■ Record excerpts:
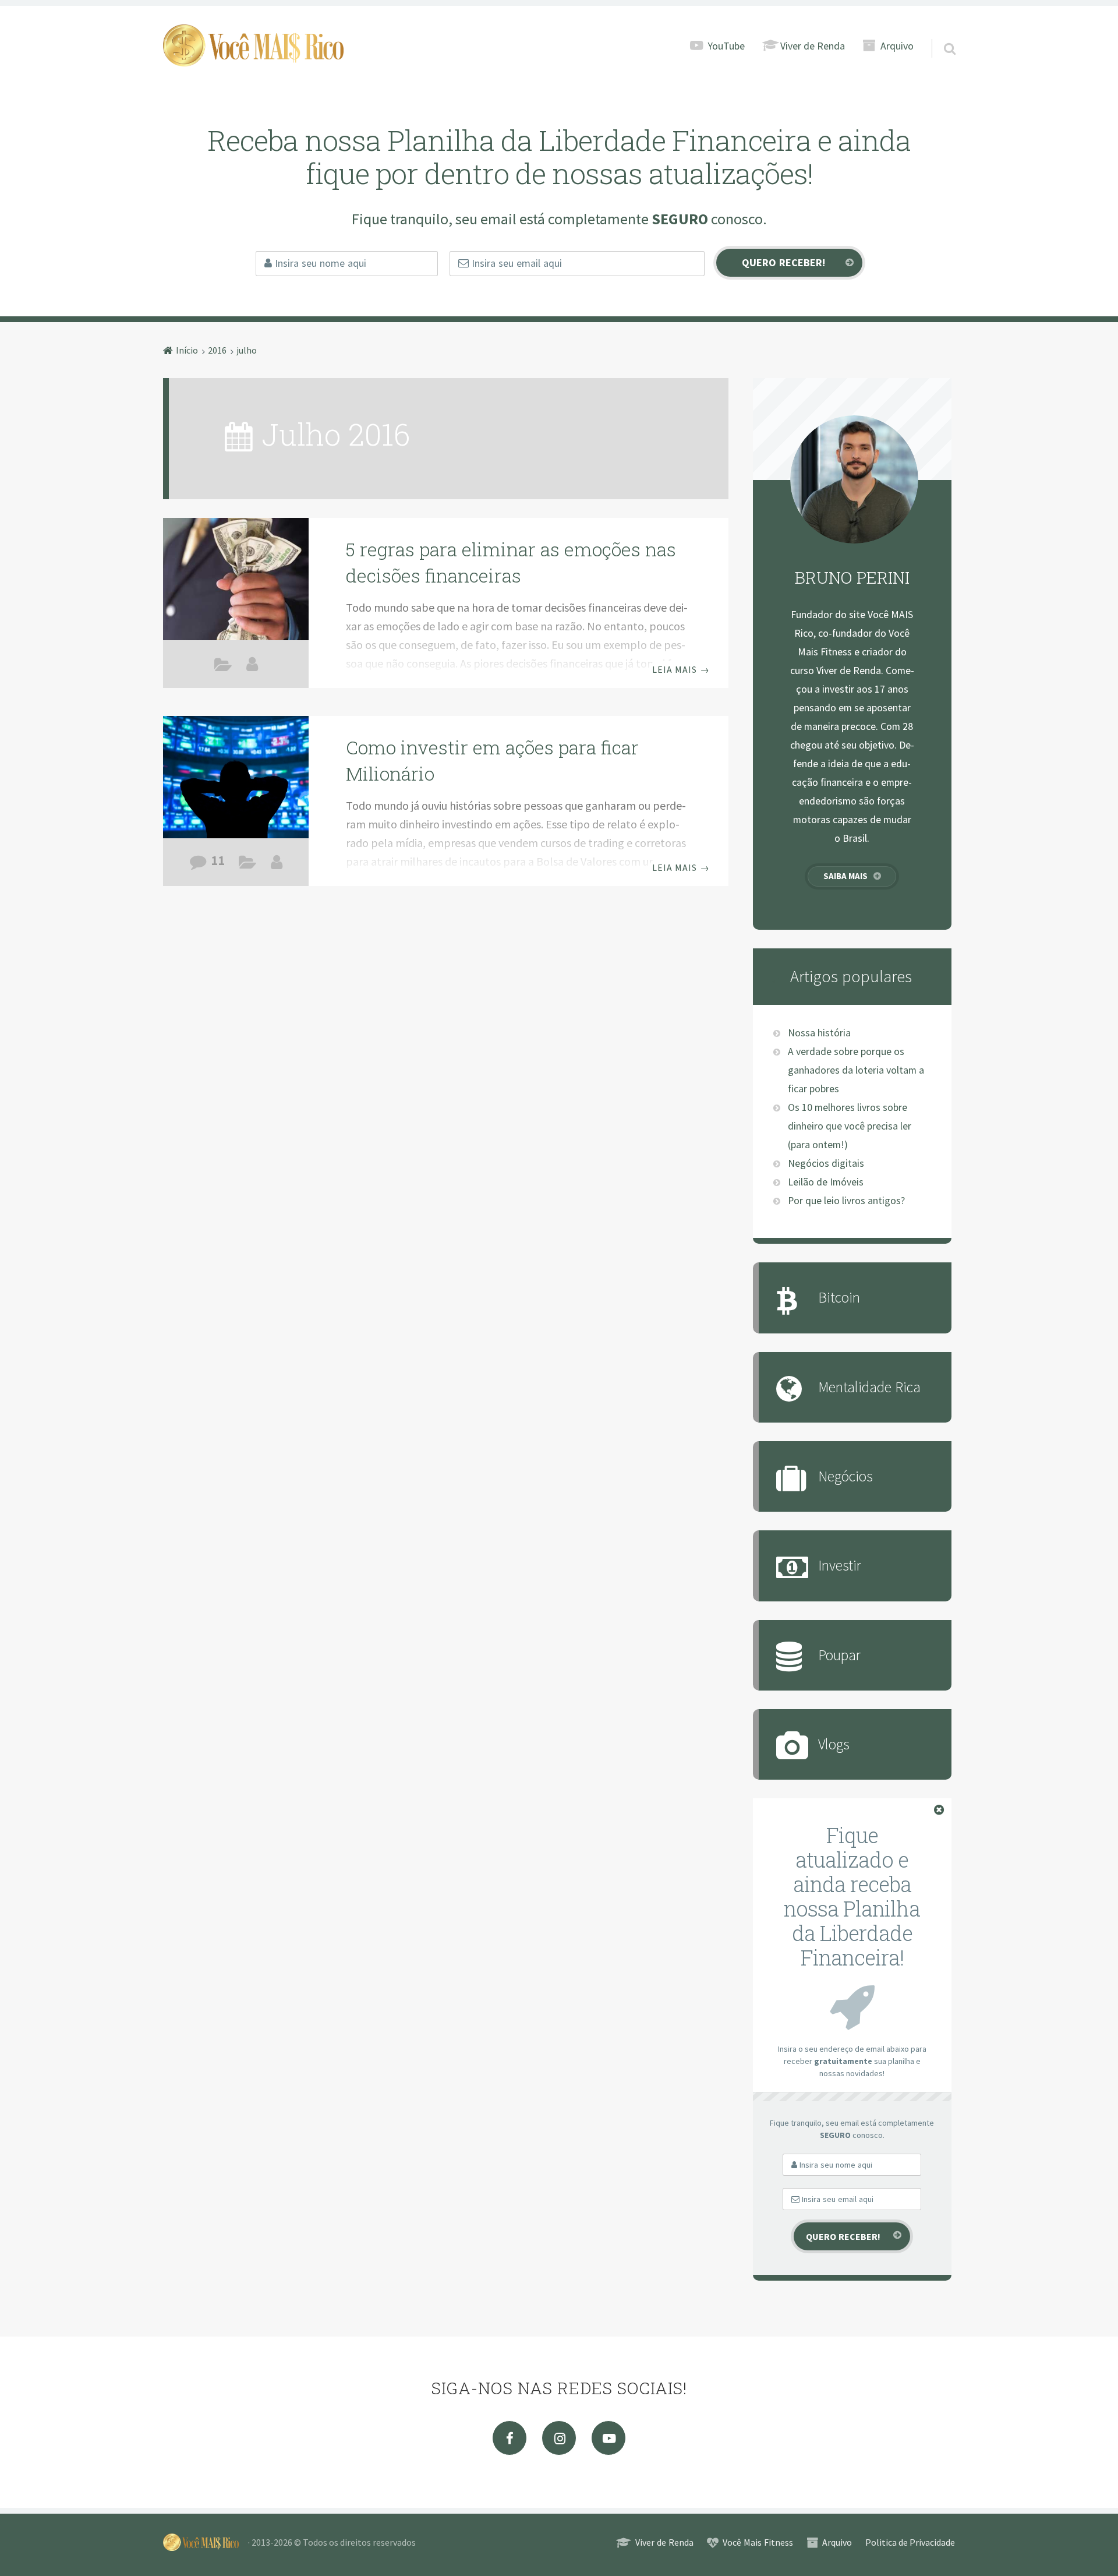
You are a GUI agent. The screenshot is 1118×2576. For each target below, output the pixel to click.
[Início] (205, 2542)
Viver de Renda (812, 46)
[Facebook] (509, 2437)
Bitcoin (839, 1297)
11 (218, 860)
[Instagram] (559, 2437)
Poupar (839, 1655)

■ Exercise requirements: Write out the entries again word for word. Do not include the pictures.

■ Solution for this problem:
You are a GUI agent. The screenshot is 1118×2576. For each target below, output the pixel to click.
[Início] (205, 2542)
Viver de Renda (812, 46)
[Facebook] (509, 2437)
Bitcoin (839, 1297)
11 (218, 860)
[Instagram] (559, 2437)
Poupar (839, 1655)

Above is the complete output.